I am doing the holiday rounds visiting the grandparents and will be gone untill the 26th. For some reason goat ranches in the middle of nowhere don’t have internet, go figure.

But let me at least plug my grandmother’s recently published novel, Goat Diary. It is a good read about the trails and tribulations of my grandparents leaving their cosmopolitan downtown lifestyle and embarking on the Texas dream of slowly morphing into a pair of true rednecks… and enlisting their grandchildren as unpaid labor to turn 1,000′s of acres of hill county wilderness into a profitable venture in livestock. To bad I still hate goats.

Comments

  1. Martin says

    Goats – the best way to turn marginal pasture land into a desert wasteland. (Thanks PTerry – “Small Gods”)

    • Aquaria says

      I remember my East Texas grandfather needed to move my grandmother’s garden to another side of the pasture. He dug up the old fencing and moved it over. Then he put in it one kid goat clear an entire acre of land. It took the kid bout a month to pick it clean. Then some of the guys in the family dug up the goat pit, and we smoked the kid in it.

      I didn’t know that Mexicans in South Texas did this, too, until I moved down there. They call it cabrito. My grandparents apparently called it an excuse to invite lots of people over to drink beer while waiting for the goat to cook.

  2. carolw says

    Mmm, cabrito. I’ve lived in Texas my whole life, and just had cabrito this year at a little hole-in-the-wall Mexican restaurant. It was so good.

  3. Francisco Bacopa says

    Aquaria: If you loved that authentic cabrito, beware of the huge amount of fake cabrito that shows up in carnecerias in southeast Texas. A lot of this “cabrito” is actually elderly angora goats raised for the wool subsidy.

    Angora mutton is still quite tasty if you marinate in a mixture of beer, lemon juice, Italian dressing, and a little garlic and paprika for about a day. Soaks out the gamieness.

    And watch out for genuine Nubian cabrito. Nubian goats are huge and do well in the Houston area. A Nubian baby is about the size of an Angora.

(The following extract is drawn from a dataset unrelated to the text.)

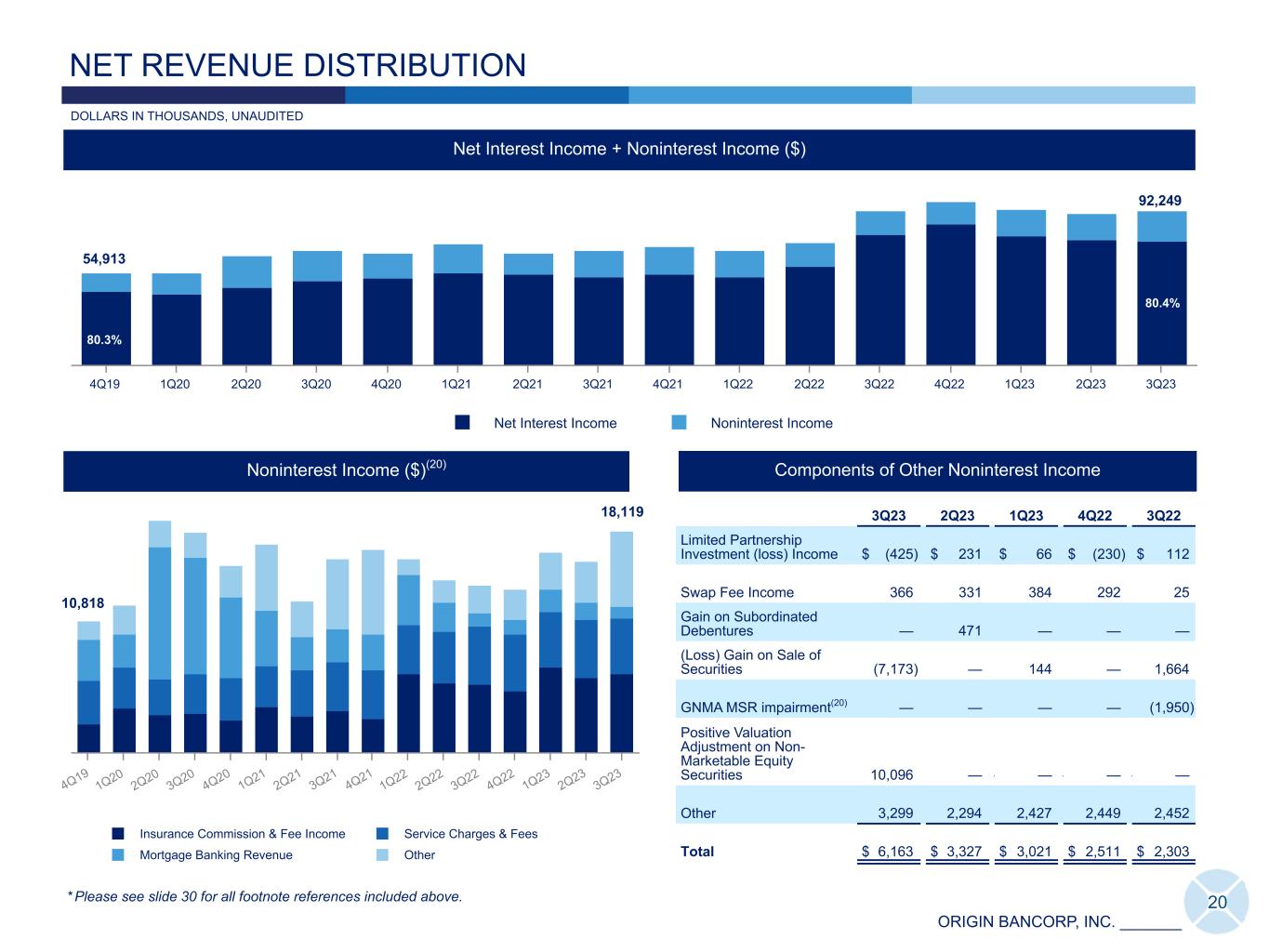
Task: Select the 3Q23 column header in the table
Action: click(x=889, y=517)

    Best way to get real cabrito is to go to a Halal or Kosher butcher shop. Both are easy to find in Houston, but prices are high. Easier and cheaper to troll the carnecerias for angora you can marinate or the occasional Nubian kid.

  4. Aquaria says

    Aquaria: If you loved that authentic cabrito

    Oh, do I ever!

    beware of the huge amount of fake cabrito that shows up in carnecerias in southeast Texas. A lot of this “cabrito” is actually elderly angora goats raised for the wool subsidy.

    Of all the nerve…

    I make it a point never to go north of Austin or east of Lockhart in Texas anymore. Yet another reason to stick to that!

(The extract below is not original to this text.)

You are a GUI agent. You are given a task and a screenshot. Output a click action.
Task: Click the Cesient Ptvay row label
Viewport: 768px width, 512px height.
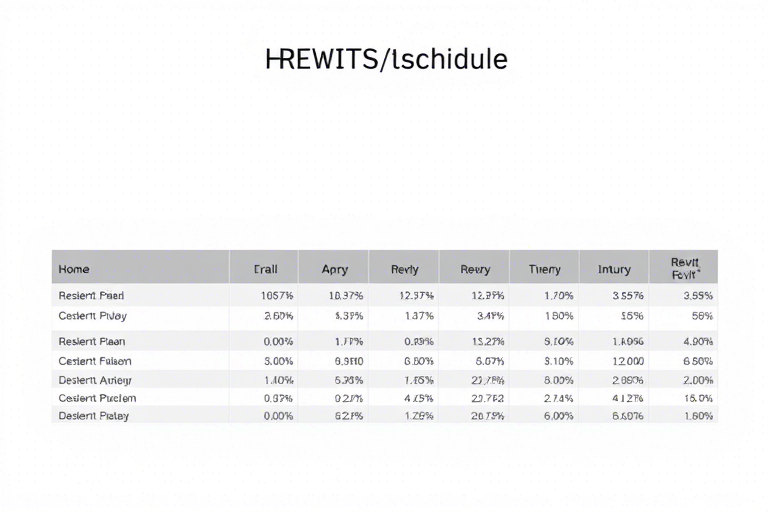point(93,316)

    Best way to get real cabrito is to go to a Halal or Kosher butcher shop.

    Oddly enough another good place to get it in San Antonio is at an Oriental market. One of them on the east side will get whatever I want, and dress it/cut it up right. I really need to learn Cantonese, so I can haggle with them better for some other stuff. I got them down to $1.50 per for blue soft-shell crabs one morning when they came off the truck from the gulf. A Honk Kong friend told me that if I knew Cantonese, I would have saved even more!